City Hall - Who's To Stop Them?

City Hall – Who’s To Stop Them?

One of many publications resulting from an overstaffed city hall is “Mission Viejo Leisure Time.” Formerly printed on newsprint as a recreation timetable, it used to be inserted quarterly in another publication. Now, “Leisure Time” has a life of its own, growing to 28 pages as a pricey, full-color booklet. Will City Manager Dennis Wilberg need a new department head, Director of Public Words, to keep up the pace?

The winter edition of “Leisure Time” has a garish front cover that looks like an explosion in a paint factory. Its upper left is branded with the city staff’s dead tree symbol, ever-growing like the plant in “Little Shop of Horrors.”

What would possess a city manager (who is supposed to oversee essential city services) to venture into the publishing industry with more and bigger city productions? City hall has one of the fastest-growing staffs in town when the number of employees should have declined as the city was built out. Instead of scaling back, Wilberg is building an empire by turning city hall into a pseudo-hub of entertainment with programs too numerous to name and participants too few to count in an honest fashion.

Below are examples from city hall’s Bureau of Everything – babysitting, sightseeing and, incredibly, a new city-funded program to combat the “epidemic” of fatness. Some of the activities have nothing to do with the city, but how could a Director of Public Words otherwise produce 28 pages without a lot of empty space or borrowing from here and there?

Dec. 8 – 11: Children can get a “special call” from Santa. This is not a city program; it’s perpetrated by the Saddleback school district, and it’s “FREE.” Parents who wonder why schools are closing might ask why their cash-deficient district is playing Santa Claus.

Jan. 27: Get on a bus and go to the San Manuel Casino for $8. Make losing your mission.

Ongoing computer classes: with two school districts, outreach programs, a community college and private enterprise offering every computer class imaginable, the Mission Viejo library is piling on at taxpayers’ expense. Also “FREE” to residents and nonresidents alike, students can get the help of a tutor at the library. Wilberg has apparently become the Minister of Education as well as overseer of nonessential public services and Director of Everything.

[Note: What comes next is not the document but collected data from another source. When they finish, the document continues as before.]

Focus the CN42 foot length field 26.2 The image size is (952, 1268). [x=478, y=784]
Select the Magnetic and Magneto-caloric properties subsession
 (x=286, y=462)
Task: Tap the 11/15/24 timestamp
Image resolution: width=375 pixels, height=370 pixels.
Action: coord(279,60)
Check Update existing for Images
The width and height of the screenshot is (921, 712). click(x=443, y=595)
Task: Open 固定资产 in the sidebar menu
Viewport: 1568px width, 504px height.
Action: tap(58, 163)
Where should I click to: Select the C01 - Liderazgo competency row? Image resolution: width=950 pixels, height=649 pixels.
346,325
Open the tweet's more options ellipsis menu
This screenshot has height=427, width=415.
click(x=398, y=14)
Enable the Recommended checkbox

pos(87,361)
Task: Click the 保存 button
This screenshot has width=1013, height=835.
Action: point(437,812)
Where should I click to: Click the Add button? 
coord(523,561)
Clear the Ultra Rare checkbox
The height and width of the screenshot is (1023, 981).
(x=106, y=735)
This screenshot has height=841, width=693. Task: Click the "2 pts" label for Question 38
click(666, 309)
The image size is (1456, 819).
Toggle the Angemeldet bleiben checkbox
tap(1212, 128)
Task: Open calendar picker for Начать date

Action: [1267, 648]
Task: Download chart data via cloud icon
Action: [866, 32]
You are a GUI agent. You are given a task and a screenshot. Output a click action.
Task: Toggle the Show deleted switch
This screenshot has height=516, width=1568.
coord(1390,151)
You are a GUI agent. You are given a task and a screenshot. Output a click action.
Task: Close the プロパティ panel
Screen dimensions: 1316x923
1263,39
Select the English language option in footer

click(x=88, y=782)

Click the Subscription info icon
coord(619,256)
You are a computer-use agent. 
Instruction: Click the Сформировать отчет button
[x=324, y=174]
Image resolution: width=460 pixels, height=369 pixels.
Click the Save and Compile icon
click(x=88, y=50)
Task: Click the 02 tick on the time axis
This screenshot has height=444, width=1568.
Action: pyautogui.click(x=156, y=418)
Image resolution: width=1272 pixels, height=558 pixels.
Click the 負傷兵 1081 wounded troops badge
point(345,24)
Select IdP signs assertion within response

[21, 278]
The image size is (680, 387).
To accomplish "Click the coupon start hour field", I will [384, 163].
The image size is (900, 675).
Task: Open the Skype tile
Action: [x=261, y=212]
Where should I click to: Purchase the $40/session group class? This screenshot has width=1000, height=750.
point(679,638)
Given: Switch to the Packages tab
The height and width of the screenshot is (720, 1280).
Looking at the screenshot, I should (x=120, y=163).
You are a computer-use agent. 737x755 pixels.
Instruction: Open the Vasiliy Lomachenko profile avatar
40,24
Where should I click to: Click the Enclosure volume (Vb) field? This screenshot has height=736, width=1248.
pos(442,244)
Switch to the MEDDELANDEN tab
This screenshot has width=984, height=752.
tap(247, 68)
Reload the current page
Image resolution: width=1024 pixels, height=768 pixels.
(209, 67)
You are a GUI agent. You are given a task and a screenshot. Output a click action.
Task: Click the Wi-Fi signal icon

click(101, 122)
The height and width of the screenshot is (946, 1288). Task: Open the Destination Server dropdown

On Jan. 2, go on a walking tour of Rose Parade floats for only $68. It’s called “Viewing the Day After.” (Wasn’t “The Day After” a disaster movie that was viewed in the ‘80s?)

For “in-home support,” the city is offering a Handyman Project Consultant. “Licensed contractors and handymen will evaluate home repair/maintenance needs and provide a written estimate for materials and labor.” A city that can’t widen a road in three years or keep a project within budget now wants to fix your house.

If anyone is still wondering how the Mission Viejo city staff has grown to 152.3 employees and still can’t do the job, the city is increasingly competing with the private sector and meddling in other areas where it doesn’t belong.